The double-amputee killed Reeva Steenkamp, a model and law graduate, in the early hours of Valentine’s Day in 2013, saying he mistook her for an intruder when he fired four times through the door of his bedroom toilet.
Pistorius tried to greet Steenkamp’s relatives as he entered the court on Tuesday but they did not respond.
On Monday, the 29-year-old “Blade Runner” was red-eyed and tearful on the first day of his sentencing hearing at the High Court in Pretoria.
“He has developed a serious psychiatric condition which has become worse in the past two years,” psychologist Jonathan Scholtz, called by the defence, told the court on Monday.

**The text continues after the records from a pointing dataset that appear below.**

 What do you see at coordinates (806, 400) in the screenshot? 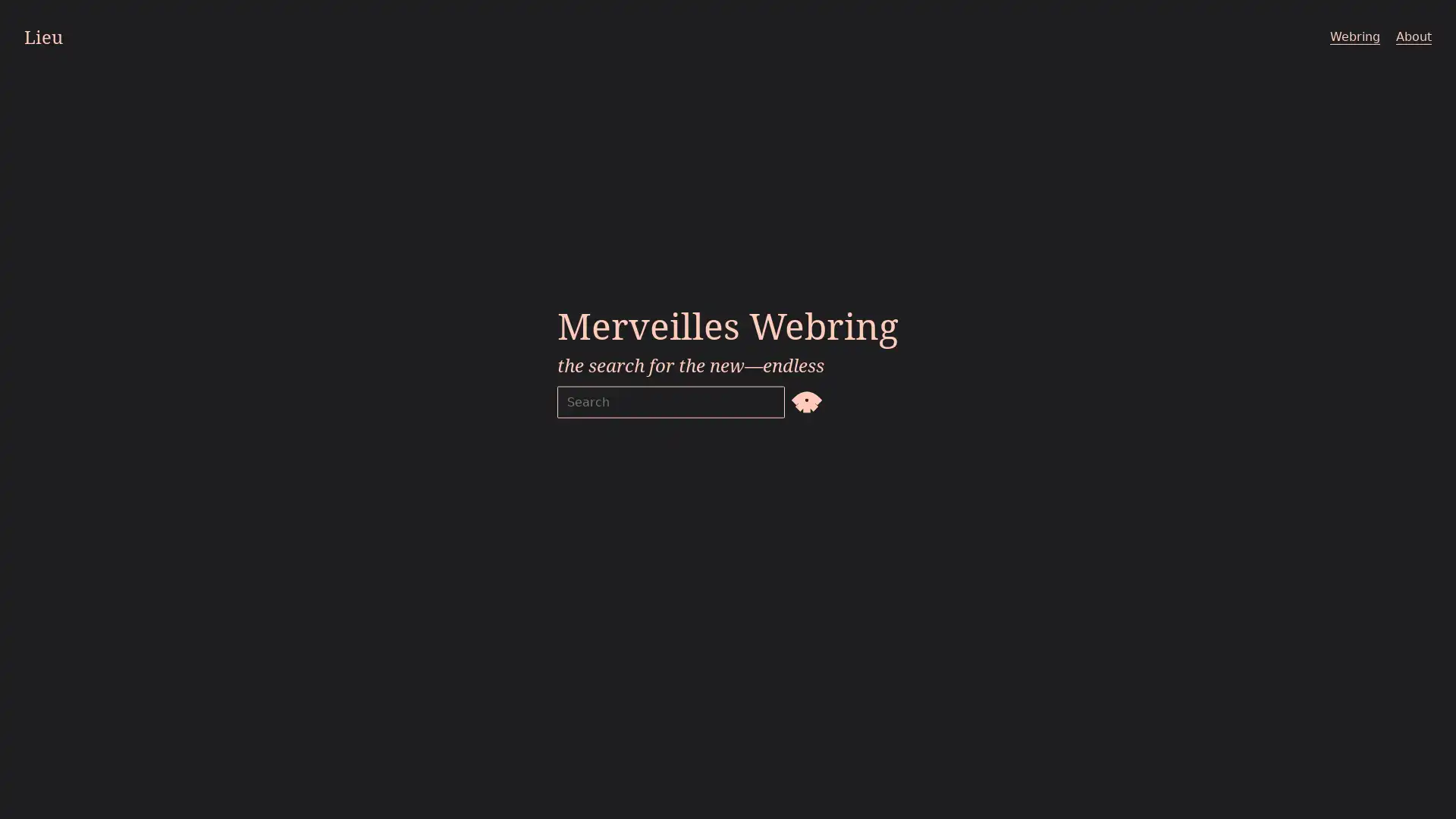
I see `Search` at bounding box center [806, 400].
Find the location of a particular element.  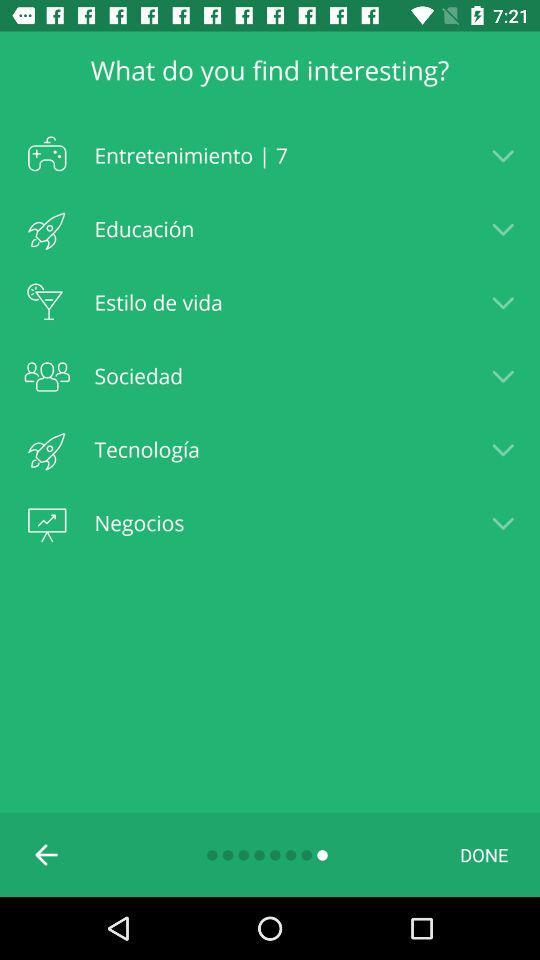

the done item is located at coordinates (483, 853).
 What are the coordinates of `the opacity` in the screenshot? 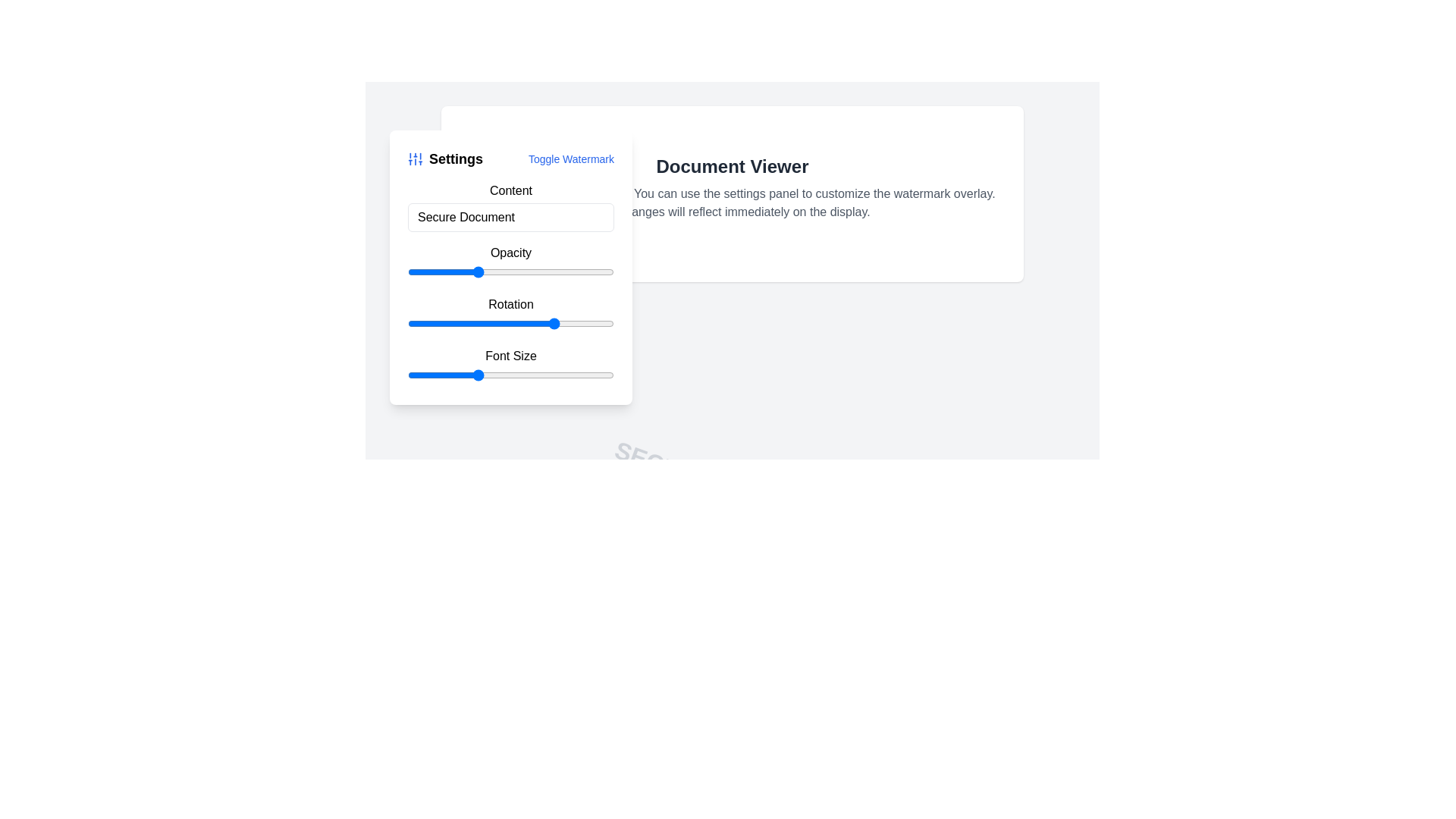 It's located at (384, 271).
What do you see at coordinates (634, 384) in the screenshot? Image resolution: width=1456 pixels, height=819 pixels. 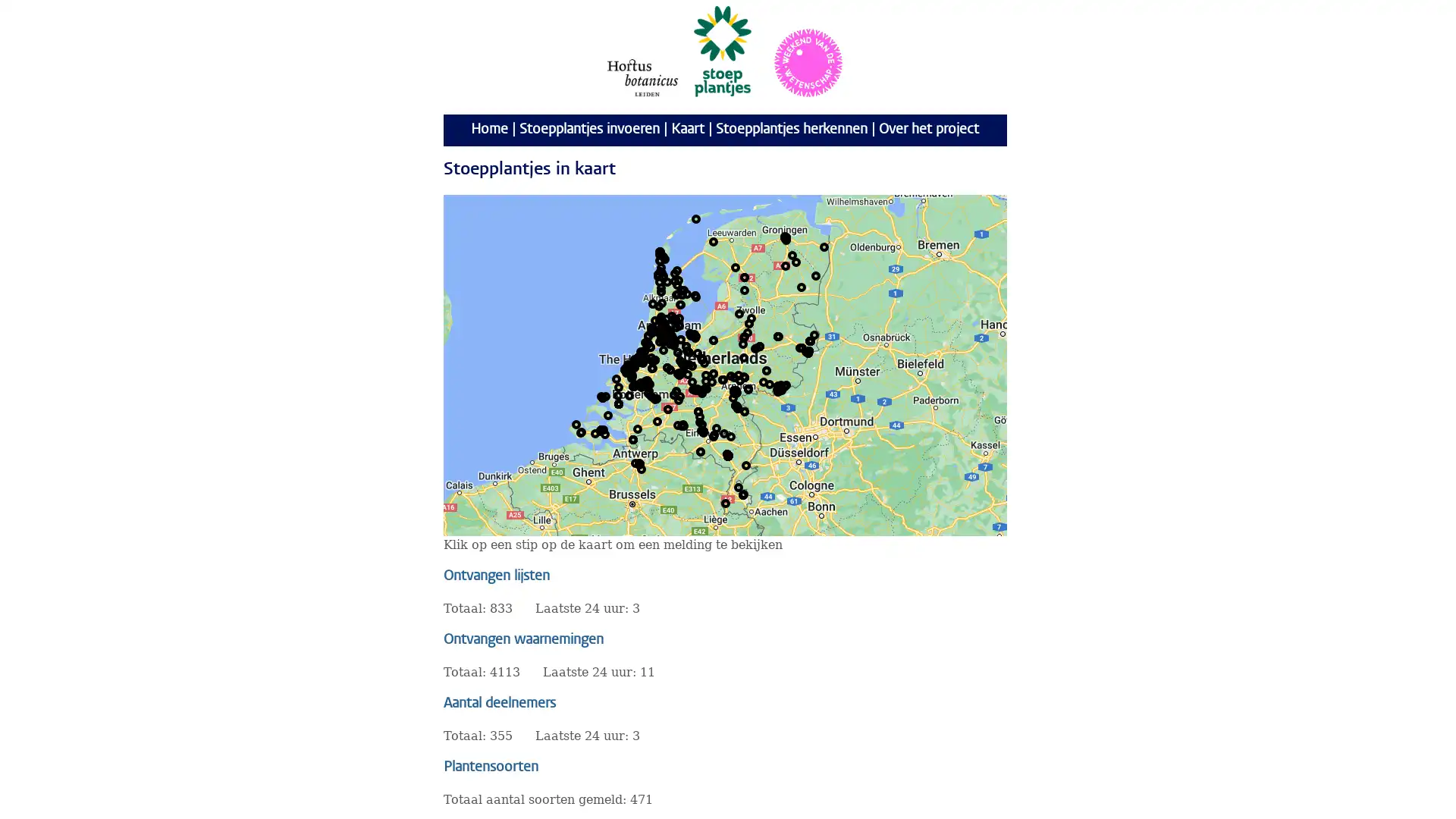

“Further imprisonment would have a detrimental effect on him.”
Scholtz said that during recent interviews Pistorius had displayed signs of “post-traumatic stress disorder, anxiety disorder and depressive disorder”.
In March, Pistorius’s lawyers failed in their legal bid to reverse a Supreme Court of Appeal judgement that upgraded his original conviction from culpable homicide — the equivalent of manslaughter — to murder.
The original trial judge Thokozile Masipa is expected to pass a new sentence after hearing arguments from both prosecution and defence.
Pistorius faces a minimum 15-year jail term for murder, but his sentence could be reduced due to time already spent in prison and mitigating factors, including his disability.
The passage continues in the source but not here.